Re: New docs chapter on Transaction Management and related changes

From: Robert Treat <rob(at)xzilla(dot)net>
To: Laurenz Albe <laurenz(dot)albe(at)cybertec(dot)at>
Cc: Simon Riggs <simon(dot)riggs(at)enterprisedb(dot)com>, Bruce Momjian <bruce(at)momjian(dot)us>, Alvaro Herrera <alvherre(at)alvh(dot)no-ip(dot)org>, Erik Rijkers <er(at)xs4all(dot)nl>, Justin Pryzby <pryzby(at)telsasoft(dot)com>, PostgreSQL Hackers <pgsql-hackers(at)postgresql(dot)org>
Subject: Re: New docs chapter on Transaction Management and related changes
Date: 2022-11-09 14:16:18
Message-ID: CAJSLCQ0fH4Jt0yiJVbXmCmJUYP4h4fXzoyiUU6Nxva4KWGZG6A@mail.gmail.com
Views: Raw Message | Whole Thread | Download mbox | Resend email
Thread:
Lists: pgsql-hackers

On Mon, Nov 7, 2022 at 5:04 PM Laurenz Albe <laurenz(dot)albe(at)cybertec(dot)at> wrote:
>
> On Sat, 2022-11-05 at 10:08 +0000, Simon Riggs wrote:
> > Agreed; new compilation patch attached, including mine and then
> > Robert's suggested rewordings.
>
> Thanks. There is clearly a lot of usefule information in this.
>
> Some comments:
>
<snip>
> > --- a/doc/src/sgml/ref/release_savepoint.sgml
> > +++ b/doc/src/sgml/ref/release_savepoint.sgml
> > @@ -34,23 +34,16 @@ RELEASE [ SAVEPOINT ] <replaceable>savepoint_name</replaceable>
> > <title>Description</title>
> >
> > <para>
> > - <command>RELEASE SAVEPOINT</command> destroys a savepoint previously defined
> > - in the current transaction.
> > + <command>RELEASE SAVEPOINT</command> will subcommit the subtransaction
> > + established by the named savepoint, if one exists. This will release
> > + any resources held by the subtransaction.

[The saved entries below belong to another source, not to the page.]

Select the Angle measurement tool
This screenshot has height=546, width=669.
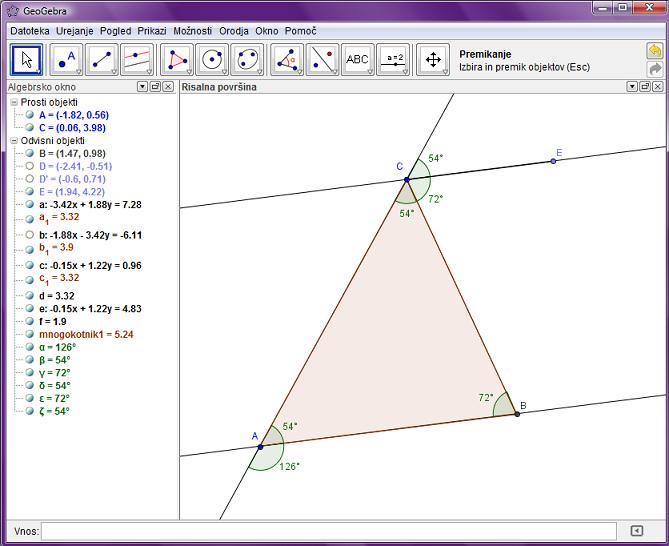pos(287,60)
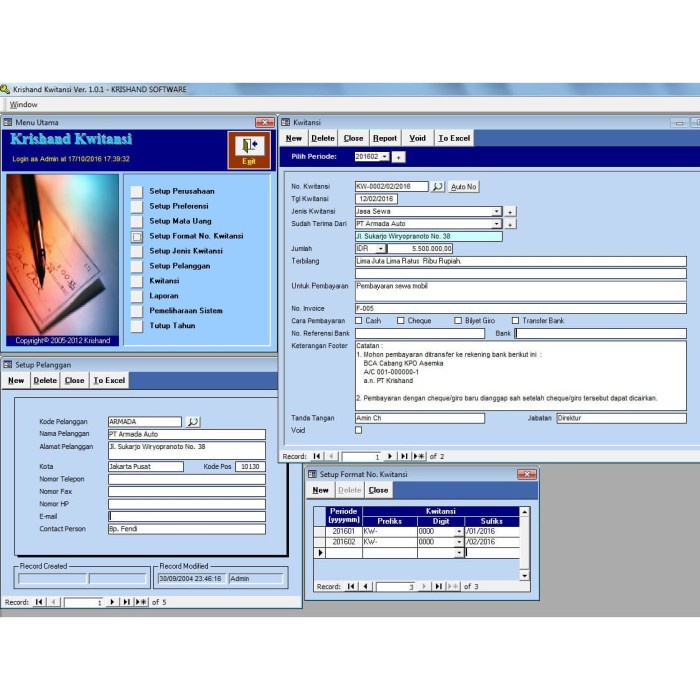Go to previous record in Setup Format navigator
Image resolution: width=700 pixels, height=700 pixels.
click(366, 587)
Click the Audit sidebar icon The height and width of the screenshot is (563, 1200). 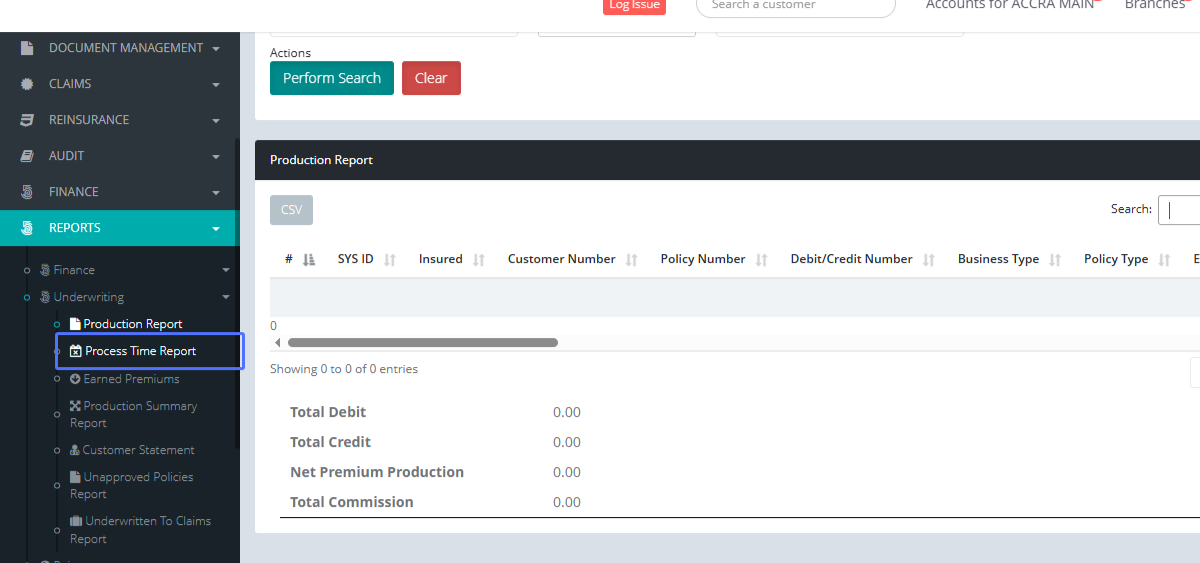tap(27, 156)
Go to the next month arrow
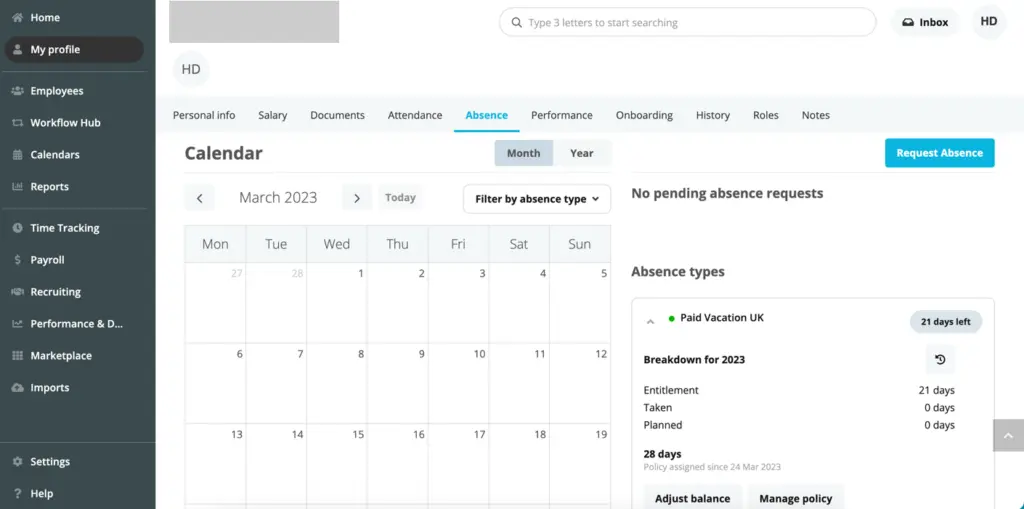This screenshot has height=509, width=1024. (357, 198)
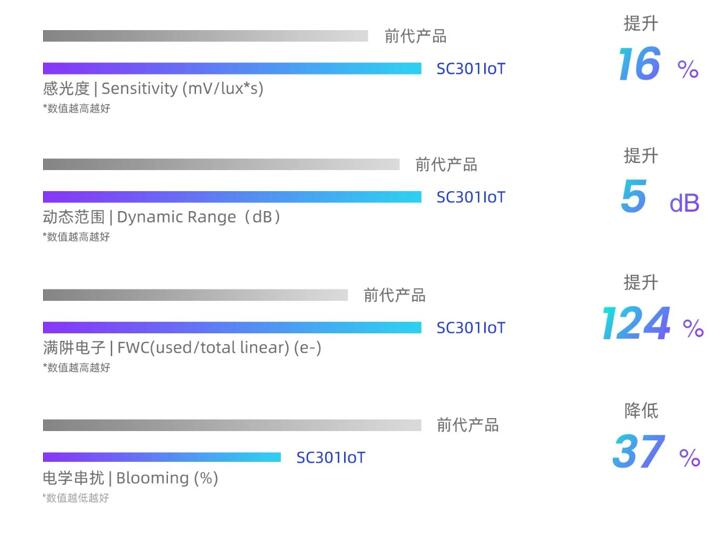725x540 pixels.
Task: Click the large 16 % improvement figure
Action: click(x=656, y=66)
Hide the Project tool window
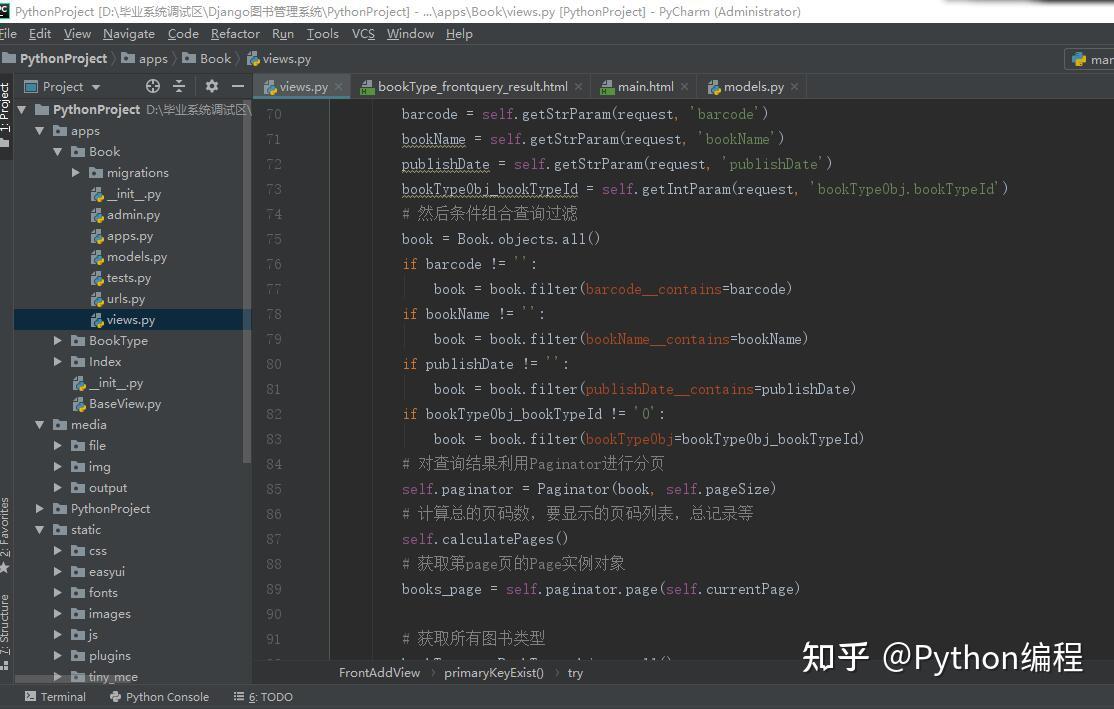 point(238,86)
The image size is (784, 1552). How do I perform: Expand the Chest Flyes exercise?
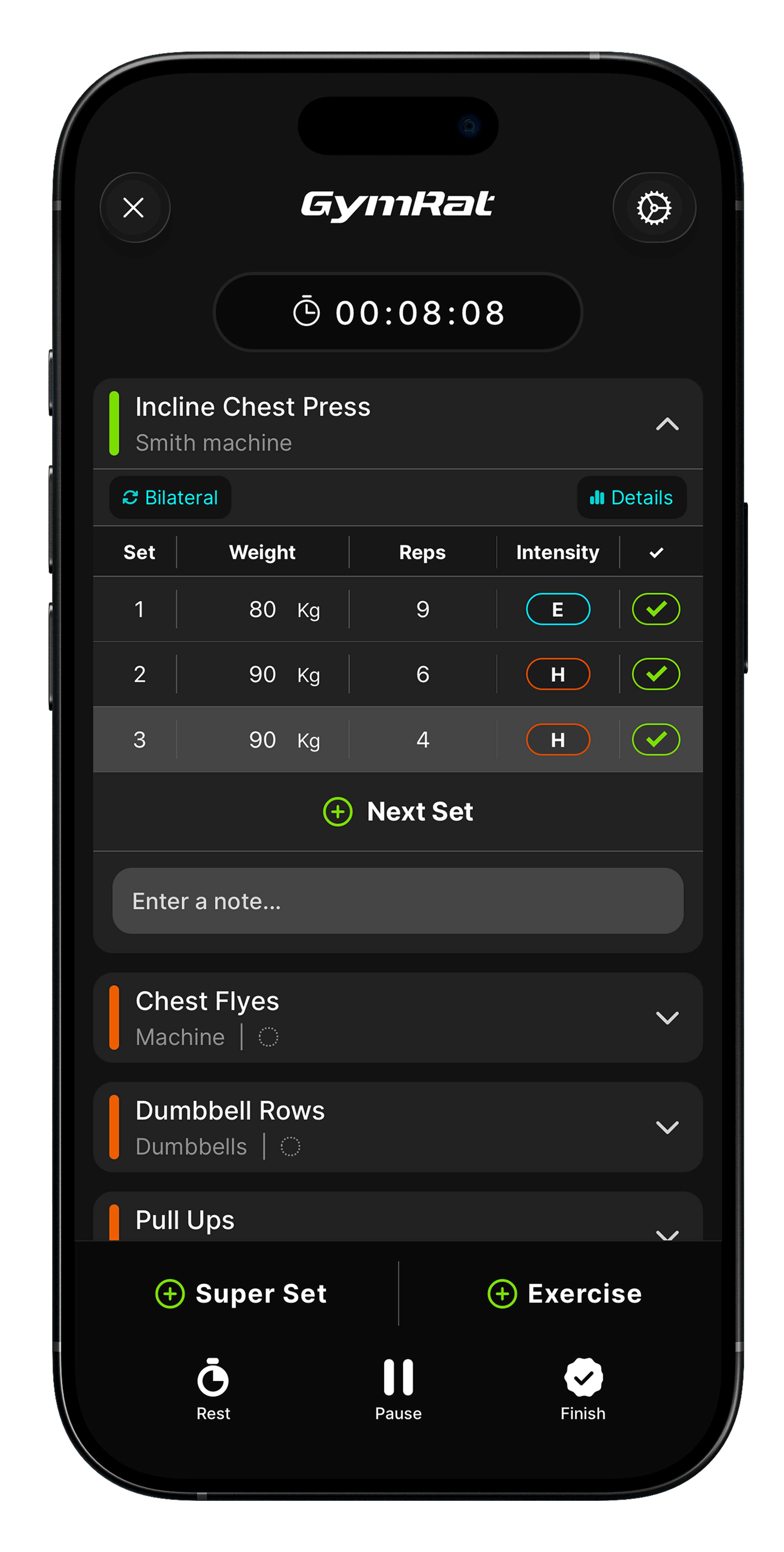click(x=667, y=1018)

If there were any
> > + subtransactions of the named savepoint, these will also be subcommitted.
> > </para>
> >
> > <para>
>
> "Subtransactions of the named savepoint" is somewhat confusing; how about
> "subtransactions of the subtransaction established by the named savepoint"?
>
> If that is too long and explicit, perhaps "subtransactions of that subtransaction".
>

Personally, I think these are more confusing.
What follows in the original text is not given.